Nem sempre que falo de ortografia lembro de aprofundar a questão da convenção que subjaz essas escolhas. Falei, sem entrar na polêmica, em um dos últimos artigos do blog: leia aqui o artigo.

A minha modesta opinião, de grumete da embarcação, é que os linguistas e os filólogos da nossa língua portuguesa não conseguem chegar a um acordo sobre a questão da reforma ortográfica. Uns, projetados para o futuro de uma língua global e globalizada, de língua franca, usada para trocas comerciais e projetos políticos mundiais; os outros, projetados para o passado e para a tradição, cuidadosos em preservar uma língua que todos os dias corre o risco de morrer com os velhos que se vão e levam consigo histórias, modos de falar, termos antigos que nem sempre são conservados pelo papel.

Entendo a diferença de perspectiva, mas não compreendo o temor dos que afirmam que a perda do "c" em "facto" nos leva a perder a nossa identidade linguística. De facto, citei o artigo anterior justamente para recordar que a língua está constantemente em evolução, e nem por isso esquecemos a etimologia das palavras.

Ou melhor, esquecemos! Esquecemos demais a etimologia: mas isso não é culpa do novo acordo ortográfico, é culpa do nosso currículo escolar e da nossa ignorância crônica!

Se quiséssemos (governativamente falando) dar um novo peso para os laços culturais que unem historicamente os países de língua portuguesa, dedicaríamos parte do programa de língua portuguesa no ensino médio à descoberta da história da língua. E, como arqueólogos amadores, descobriríamos pérolas e diamantes no meio da ganga impura, esse linguajar informal, e apesar de tudo rico, que usam os nossos jovens. É uma pena que isso não aconteça: a história da língua portuguesa é vista muito rapidamente nos cursos de Letras e só com muito interesse pessoal os professores poderiam ter uma formação adequada para compartilhar a paixão com os alunos.

Especialmente, é uma pena constatar que não há interesse governamental nesse salto, porque falantes com domínio amplo da língua tornam-se eleitores exigentes. E infelizmente, apesar da ascensão das esquerdas e do discurso das utopias, resta o sonho desfeito por uma realidade incapaz de transformar a informação em vetor de emancipação. Ainda estamos na fase do pão para os pobres, das políticas que com todo o mérito de atingirem rapidamente a emergência alimentar, não conseguem ir além do estômago. Não conseguem dar alimento adequado para o espírito.

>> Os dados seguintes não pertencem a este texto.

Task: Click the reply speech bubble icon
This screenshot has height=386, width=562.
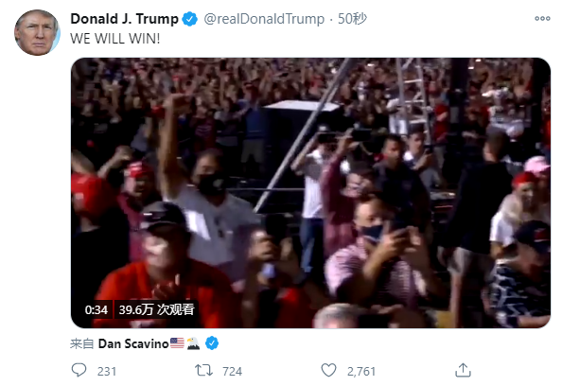Action: click(x=79, y=370)
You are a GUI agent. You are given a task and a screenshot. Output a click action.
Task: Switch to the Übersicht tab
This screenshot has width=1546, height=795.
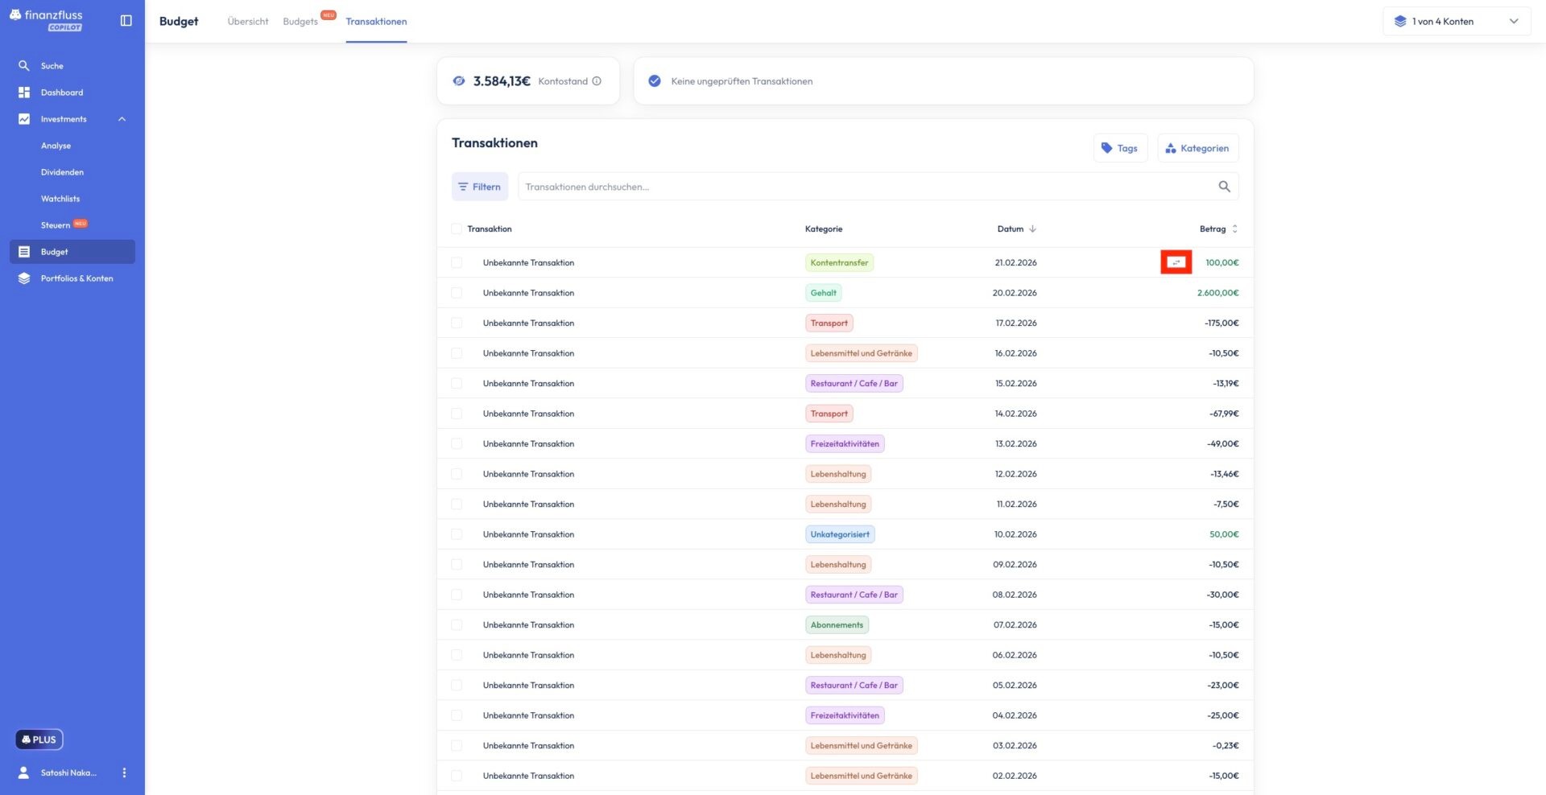248,22
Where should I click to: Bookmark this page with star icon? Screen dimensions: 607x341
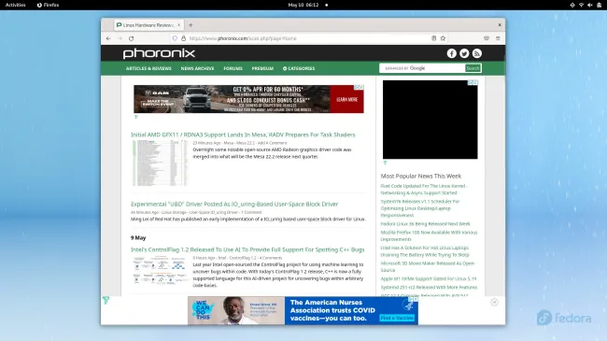pos(443,38)
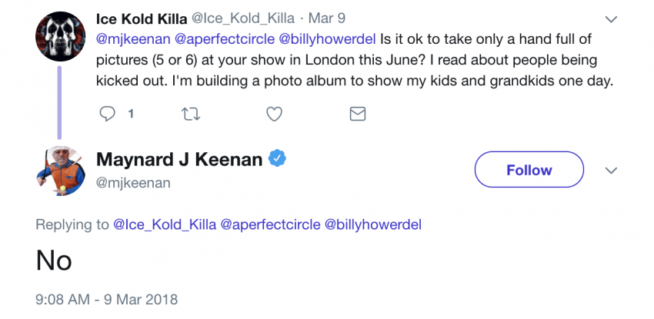Open @Ice_Kold_Killa in Replying to line
Image resolution: width=654 pixels, height=319 pixels.
click(x=165, y=224)
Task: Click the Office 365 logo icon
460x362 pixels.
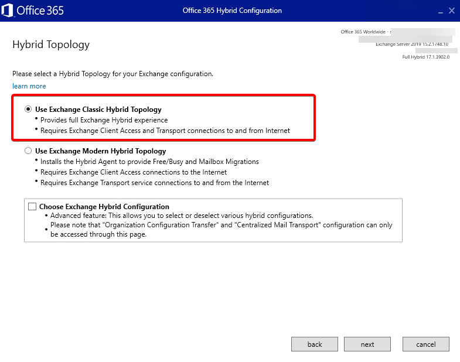Action: 8,11
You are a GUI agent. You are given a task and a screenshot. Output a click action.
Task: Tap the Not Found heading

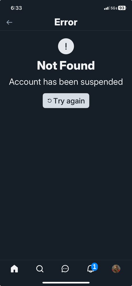(66, 65)
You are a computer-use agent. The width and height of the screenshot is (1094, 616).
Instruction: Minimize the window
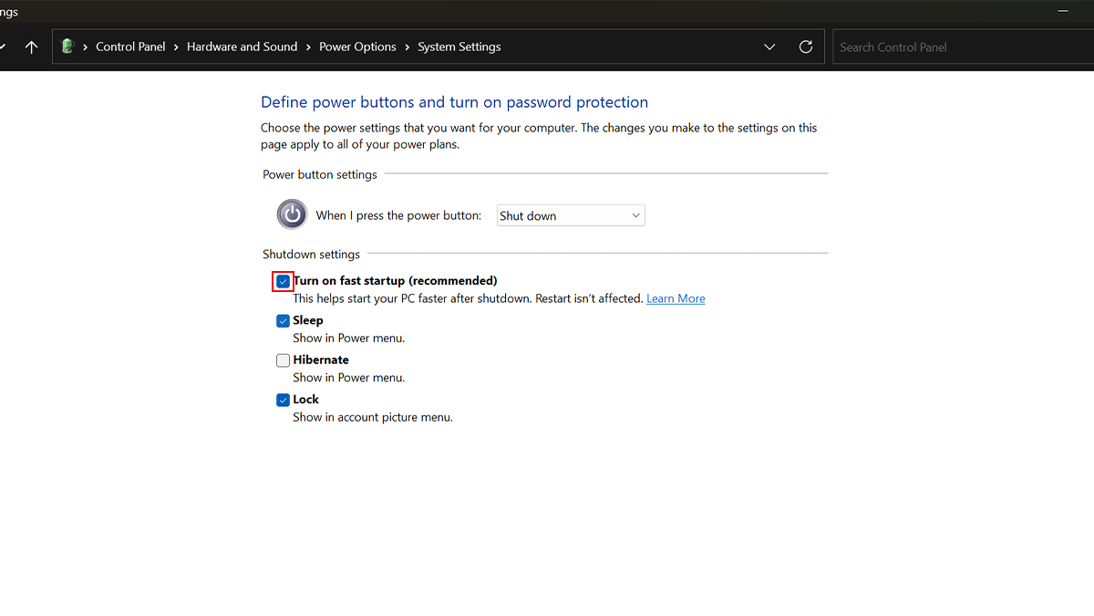(x=1062, y=11)
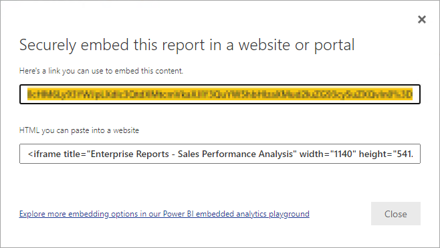Focus the embed link text box
This screenshot has width=440, height=248.
(x=220, y=94)
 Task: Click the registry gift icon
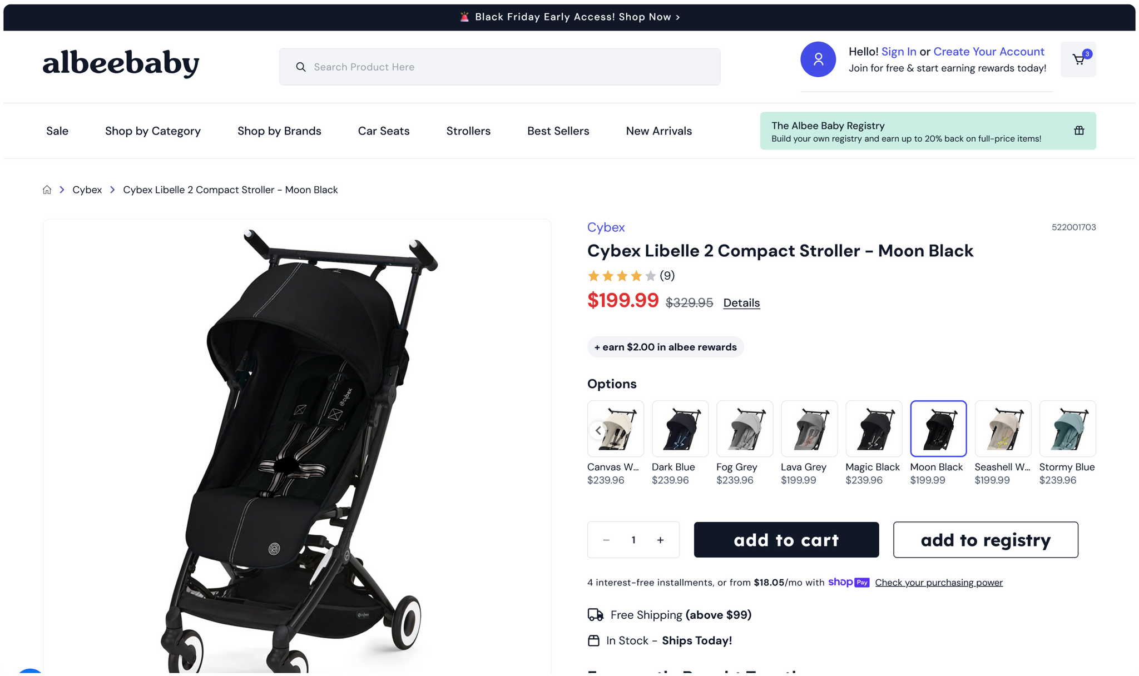[x=1079, y=131]
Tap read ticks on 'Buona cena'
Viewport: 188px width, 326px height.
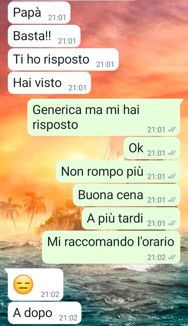tap(172, 200)
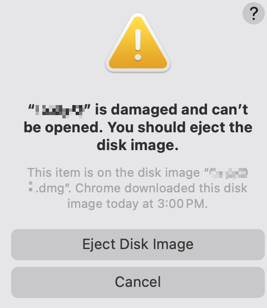The image size is (267, 308).
Task: Click the text 'downloaded this disk'
Action: click(186, 188)
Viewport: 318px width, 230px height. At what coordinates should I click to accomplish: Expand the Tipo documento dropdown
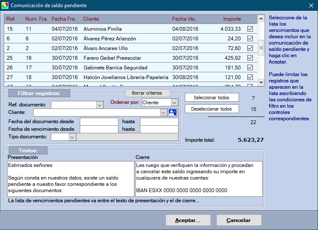click(x=72, y=137)
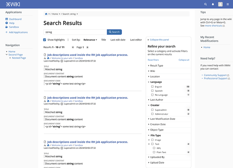The image size is (233, 168).
Task: Expand the Second Page tree node
Action: tap(6, 55)
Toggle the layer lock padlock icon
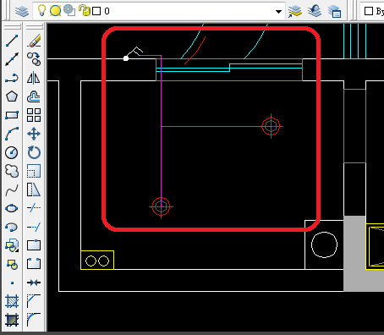Screen dimensions: 384x335 [84, 10]
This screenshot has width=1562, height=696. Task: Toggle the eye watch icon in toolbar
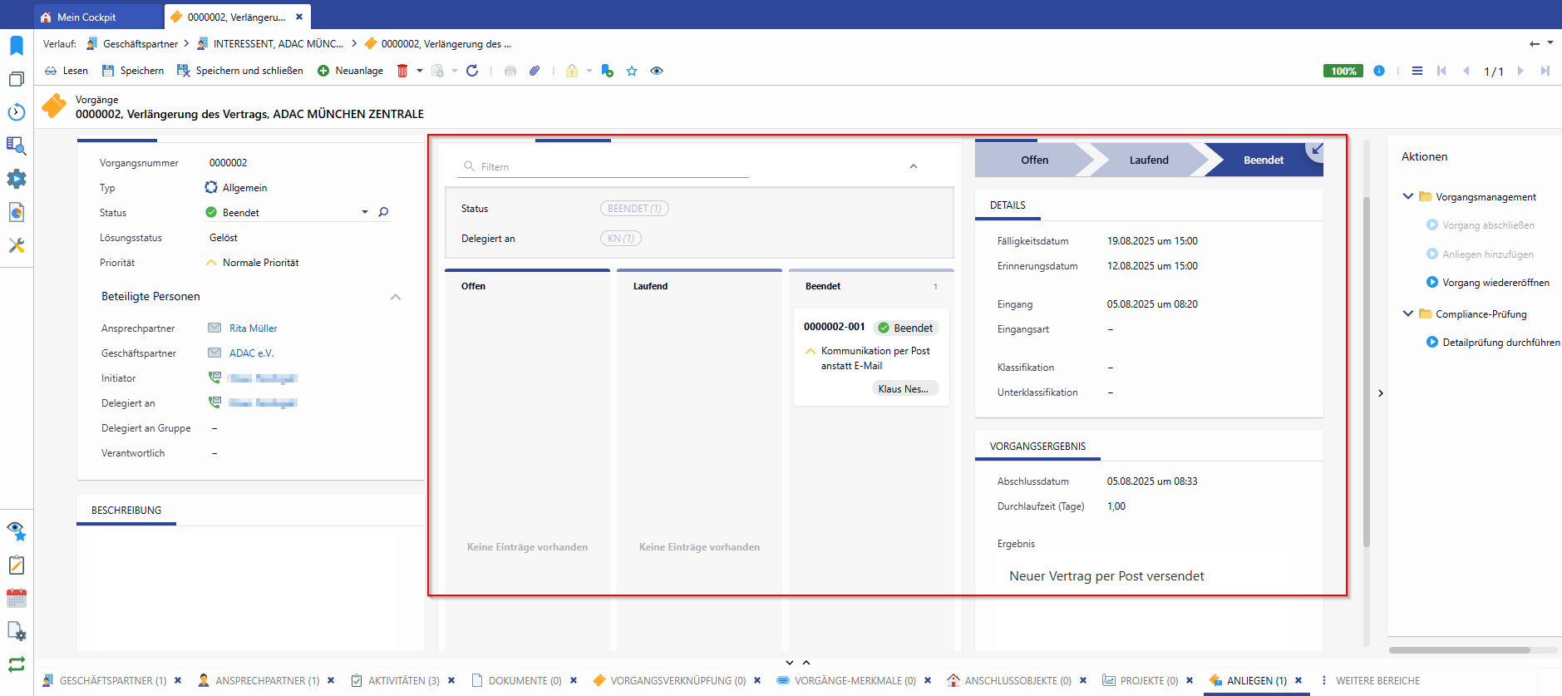[657, 71]
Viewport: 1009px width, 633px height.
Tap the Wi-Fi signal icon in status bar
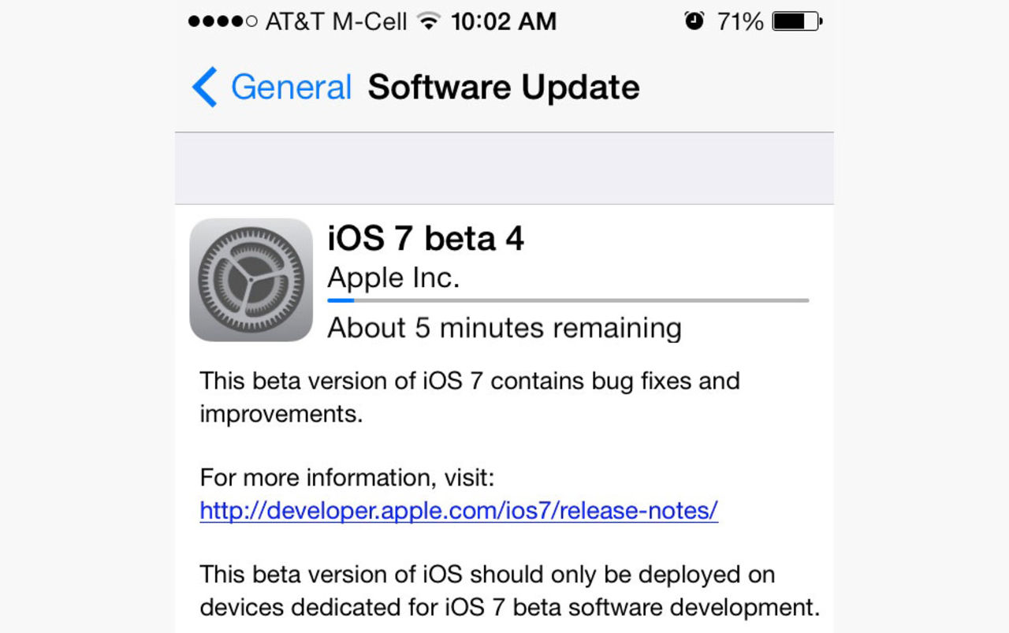tap(428, 20)
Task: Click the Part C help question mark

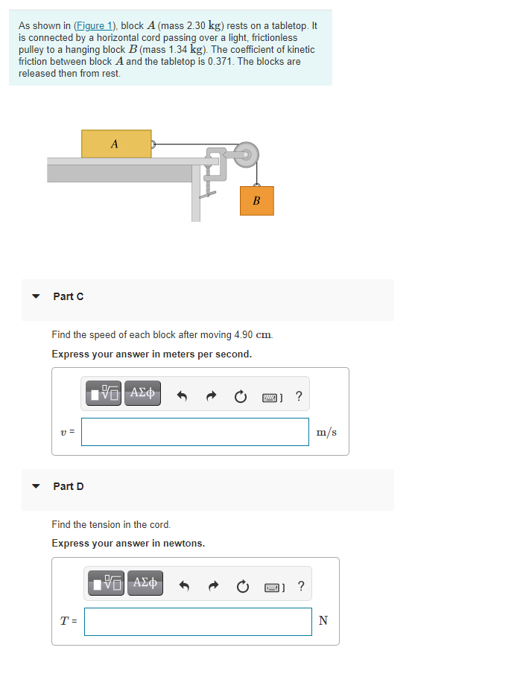Action: pyautogui.click(x=299, y=395)
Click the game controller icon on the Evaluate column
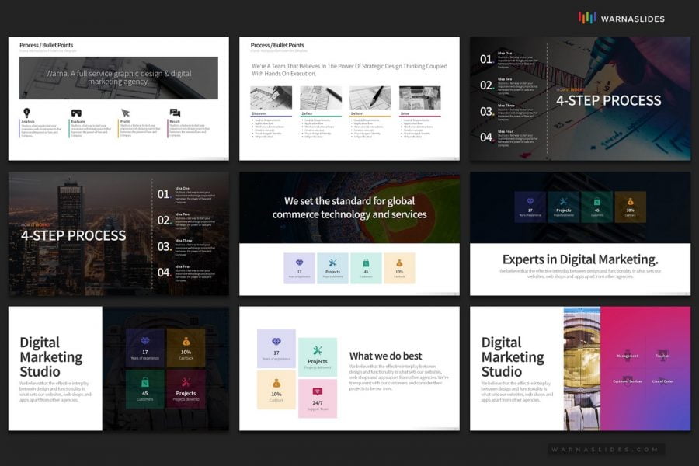This screenshot has height=466, width=699. pyautogui.click(x=76, y=110)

Eu não constato esse triste quadro analisando o que os professores fazem ou tentam fazer nas suas salas de aula mal aparelhadas, com falta de recursos e de material didático, com salários baixos e falta de pessoal. Eu constato isso lendo barbaridades postas no papel por jornalistas de falsa erudição, que vivem de beletrismo reles, feito de dois ou três conceitos que colocam retoricamente em relação para obter maior efeito entre os leitores de jornal. Constato quando leio jornalistas ignorantes que não se dignam a confirmar uma fonte, certos de que os seus leitores também não o farão. Constato quando percebo que entre nós ainda prevalece a lei do caolho em terra de cego.

Vendo todo esse desastre, de certo modo entendo o desespero dos filólogos, acuados como uma espécie em extinção, com o seu mundo de cartas velhas, inscrições no mármore, palavras que atravessam séculos sendo ameaçado. Eles não podem concordar com os linguistas. Não podem deixar a língua perder as suas raízes. E nisso eles têm razão.

Porém, acho que nenhum linguista, por mais defensor que seja do novo acordo, pode discordar sobre o valor da história da língua. Penso que o centro da questão não está reduzido a uma disputa acadêmica.
O ponto são os ministérios. Os ministérios, com seus programas educativos: eles querem fazer a reconciliação entre essas duas faces da língua? Daqui a quanto tempo?

Enquanto isso as ondas sobem, e o barco afunda.